Finchspeed, a company created by former Imagine directors Ian Hetherington, Mark Butler, and Dave Lawson, attempted to acquire the assets of the failing company, but were unsuccessful; the rights to the games were sold by the receivers.

In October 1984, Sinclair Research paid a rumoured £100,000 for the rights to Bandersnatch and contracted Fire Iron, a new company set up by Hetherington and Lawson, to produce the game for the Sinclair QL for release in early 1985. Sinclair withdrew funding in 1985 when the QL version never appeared, and the directors then formed Psygnosis, with their first title Brataccas introduced at the 1985 Personal Computer World show. It featured many of the concepts originally intended for Bandersnatch, and was released on the Atari ST, Amiga, and Macintosh in January 1986. Several ideas intended for the game ended up being used in Denton Designs' (a company formed by ex-Imagine employees) games Frankie Goes to Hollywood, Shadowfire and Enigma Force.

On the Amiga and Atari ST, the game runs in 4-color, 640 × 200 resolution, a high resolution mode little used for games. On the Atari ST, it was one of few games to support the monochrome 640 × 400 high resolution which required Atari's monochrome monitor. The Mac version uses unchanged graphics from color versions, and runs inside a small, vertically compressed area in the center of the monitor. The box art for Brataccas was drawn by fantasy artist Roger Dean, who would provide artwork for many Psygnosis titles. It was later used as the album cover for Uriah Heep's 2001 album Remasters: The Official Anthology.

==Reception==
Long expected, and already the subject of considerable pre-release press, the game received mixed reviews. Reviewers generally liked its sophisticated setting and story and ambitious graphics, but almost all complained about the control system.

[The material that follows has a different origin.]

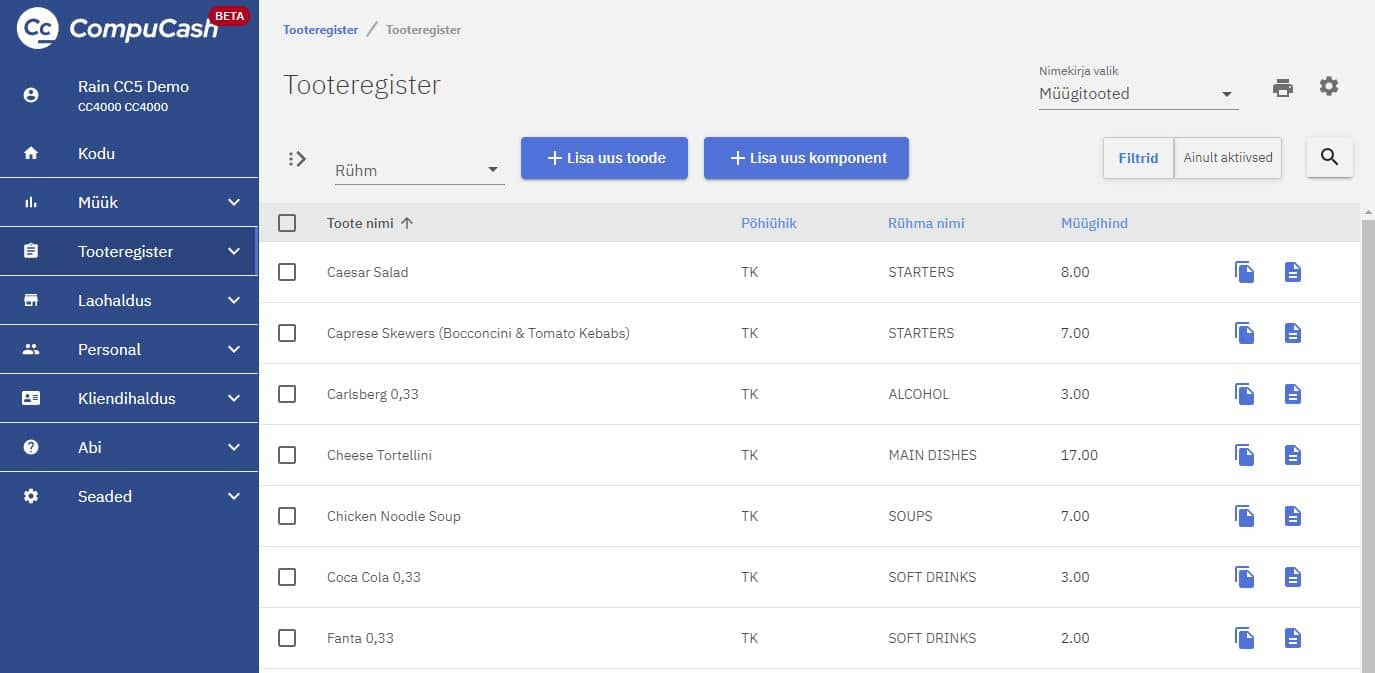This screenshot has width=1375, height=673.
Task: Click the magnifier search icon
Action: [1329, 157]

Commodore Horizons started its Amiga review by noting that the concept appeared excellent but the early implementation they received was difficult to enjoy. They were highly critical of the mouse controls, noting that even slight movements like re-positioning the mouse on the desk could be interpreted as commands that would have consequences. But they reserved their primary complaints for the manual, and noted that after playing it for some time they still had no idea how to win the game.

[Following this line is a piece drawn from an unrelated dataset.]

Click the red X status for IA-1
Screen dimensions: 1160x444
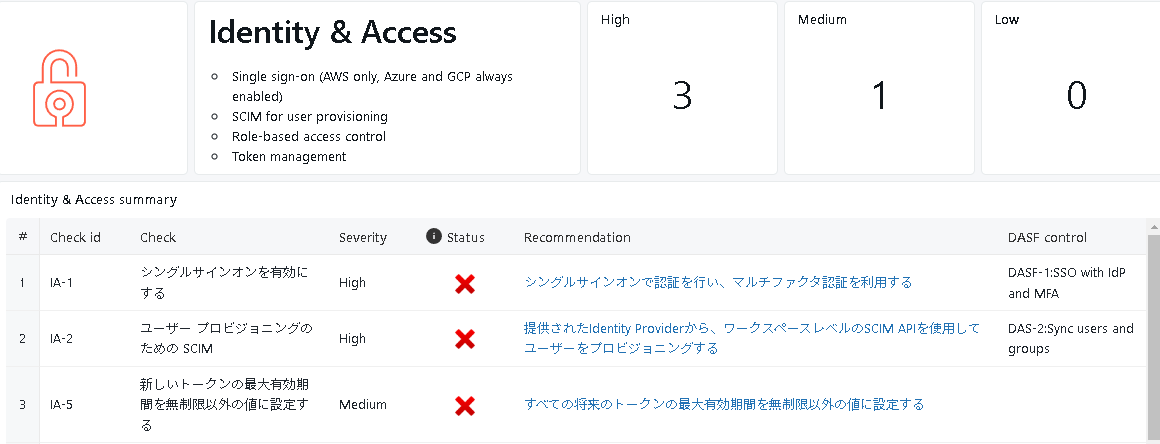[464, 284]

Antic's review of the Atari ST version was similar, noting that "The authors say their interface 'implies action,' which means that the game tries to sense what you want to do and will proceed to do it for you. Most of the time for me, it meant running into walls at full speed." The reviewer added, "Controlling Kyne reliably ... in a critical situation is nearly impossible." The review concluded that "for all its impressive graphics and hi-tech, Blade Runner plotline, I really can't say Brataccas is one of my favorites", and "On a scale of 1 to 10 I would have to give it a 5."

Compute! expressed similar concerns, stating "Usually, your character behaves in a predictable fashion, but it can be frustrating to see him run and crash into a wall when you were merely trying to rotate to face a door." Then go on to state that "The only negative factors arise not from the game concept, but from its implementation." They conclude, in a section titled "Unrealized Potential", that the game's primary advance is to demonstrate what sort of games might be expected on the platforms in the future.

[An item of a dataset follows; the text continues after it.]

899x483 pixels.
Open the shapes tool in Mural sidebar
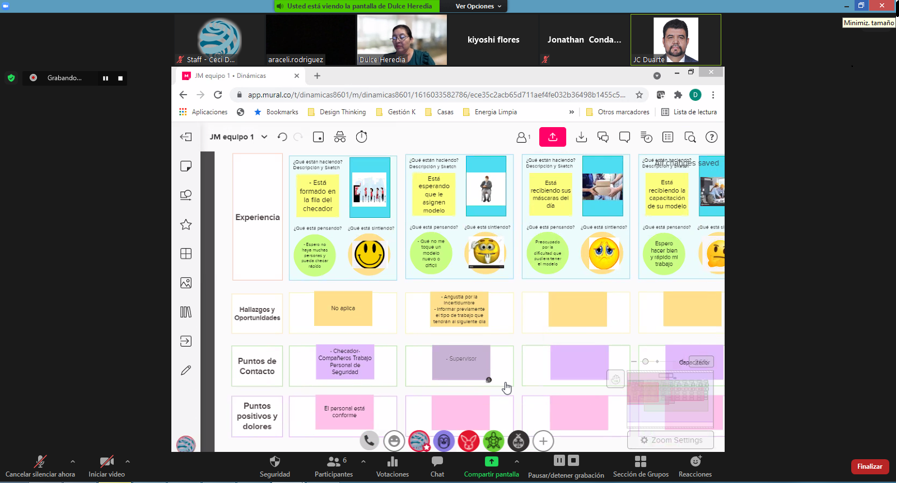pos(186,195)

In contrast, ANALOG magazine's first ST-Log edition reviewed the game favourably. Although it touches on the control problems, it passes these off as an issue of having too many possible options. It concludes, "Psygnosis should be congratulated on a fine effort... What can I say? Buy it." A similar note was offered by Popular Computing Weekly, who called it "very good indeed" and rated it 4 out of 5.

==Legacy==
The Black Mirror interactive film Bandersnatch, released in 2018, alludes to Imagine Software and the failed work to produce Bandersnatch. The film starts on 9 July 1984, the date of Imagine's closure, and includes a shot of the cover of Crash reporting on the closure. Within the film, the fictional software company Tuckersoft, which had developed both Commodore 64 and ZX Spectrum games, places its financial future on the attempt to produce Bandersnatch, and in some scenarios falls into bankruptcy after the game fails to appear.